The R programming language is widely used for the analysis of statistical data sets. This course introduces the language from a computer science perspective, covering topics such as basic data types (e.g. integers, numerics, characters, vectors, lists, matrices, and data frames), importing and manipulating data (in particular, vector and data-frame indexing), control flow (loops, conditionals, and functions), and good practices for producing readable, reusable, and efficient R code. We'll also explore functional programming concepts and the powerful data manipulation and visualization packages dplyr and tidyr, and ggplot2.
This is an online version of Data Programming in R. Participants work through readings, videos, and exercises at their own pace, with guidance from an instructor as needed.
This course provides a general introduction to, and practical experience with, Genotyping By Sequencing (GBS). After a general overview, hands on experience will be obtained in basic concepts of command line, R-studio, and accessing and utilizing a computing infrastructure before exploring the methodology associated with GBS and other types of restriction-based sequencing techniques (e.g. RAD-seq). Starting with raw sequence data, students will then work through a series of exercises to generate and analyze test GBS data.
This course provides an introduction to, and practical experience with, the computational component of bulk-RNA-sequencing.

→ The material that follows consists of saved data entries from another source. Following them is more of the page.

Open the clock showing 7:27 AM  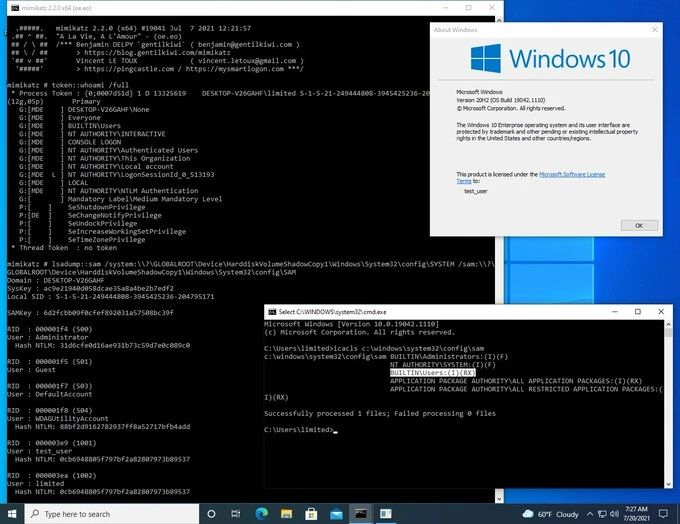[640, 513]
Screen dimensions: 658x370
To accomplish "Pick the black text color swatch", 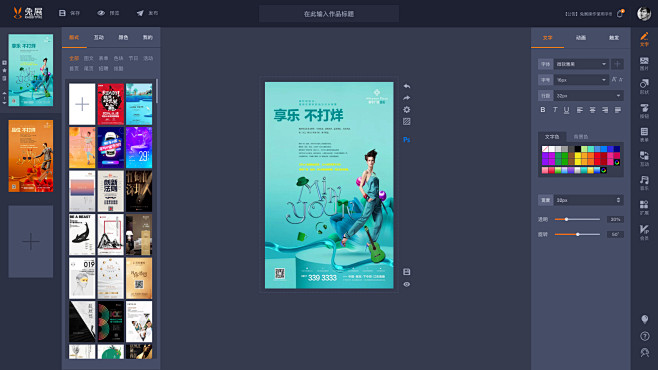I will (x=578, y=149).
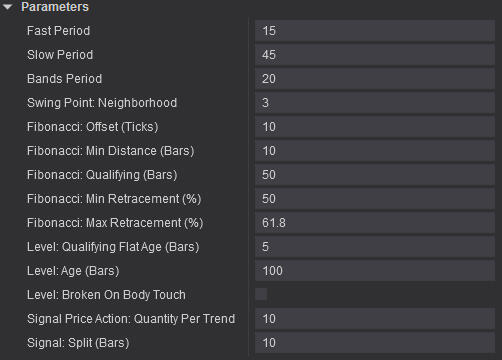This screenshot has width=502, height=360.
Task: Click the Parameters section header text
Action: [x=55, y=7]
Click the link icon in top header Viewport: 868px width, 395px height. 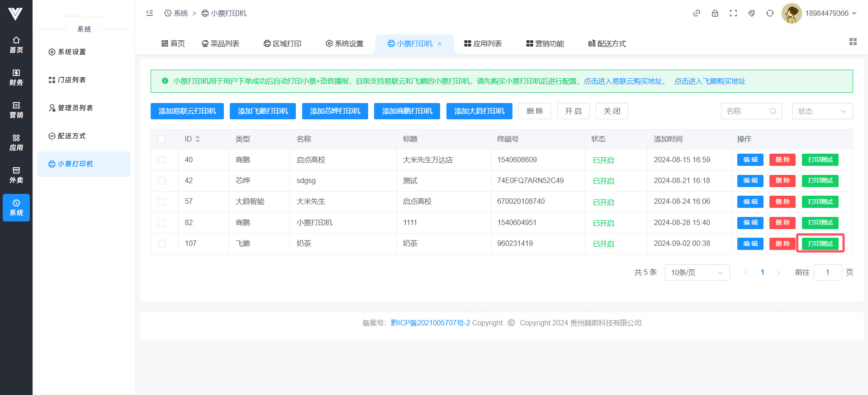click(697, 13)
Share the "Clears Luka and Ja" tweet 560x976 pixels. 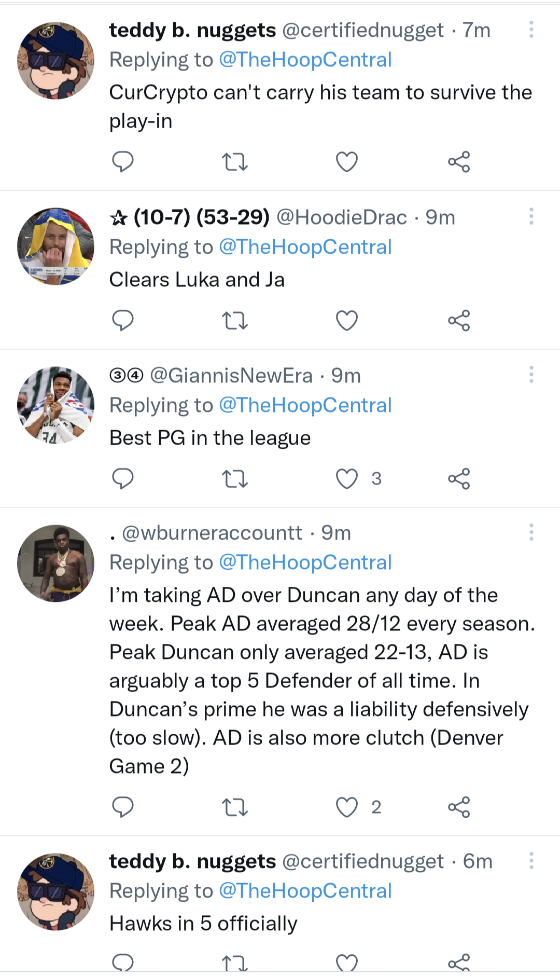tap(459, 321)
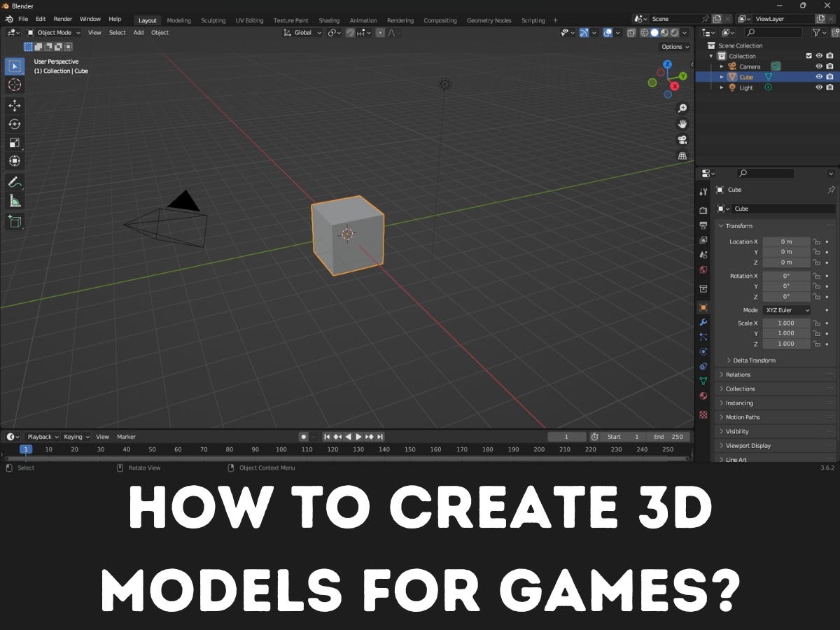840x630 pixels.
Task: Click the current frame number field
Action: 567,436

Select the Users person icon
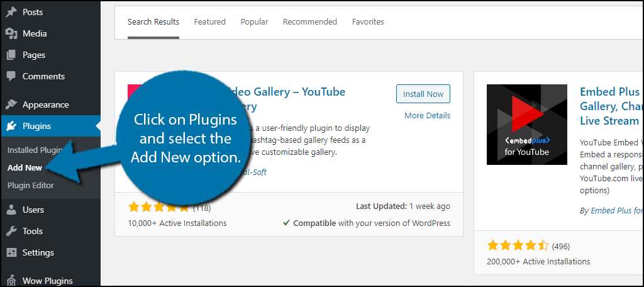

After a general overview, participants will obtain a working introduction to command line, R-studio, and accessing and utilizing a computing infrastructure. Students with then work through a series of exercises cleaning raw FASTQ files, aligning reads to a reference genome, quasi-mapping reads to a transcriptome / de novo assembly, followed by data visualization and Differential Gene Expression analysis.
This course provides practical experience with, 16s rRNA amplicon sequencing and shotgun metagenomics. After a general overview, participants will be given a working introduction to command line, R-studio, and accessing and utilizing a computing infrastructure. Beginning with raw sequence data, students will then work through a series of hands-on exercises for profiling 16s rRNA sequences (using MOTHUR & DADA2) and determining the taxonomy and functional composition of metagenomic samples (using METAPHLAN2 & HUMANN2).